> **Work to complete**
Please restate each entry below, word for word.

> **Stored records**
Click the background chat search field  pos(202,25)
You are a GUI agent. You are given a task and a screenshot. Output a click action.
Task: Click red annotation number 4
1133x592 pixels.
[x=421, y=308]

> **Answer for the task**
Click the background chat search field  pos(202,25)
You are a GUI agent. You are given a task and a screenshot. Output a click action.
Task: Click red annotation number 4
1133x592 pixels.
[x=421, y=308]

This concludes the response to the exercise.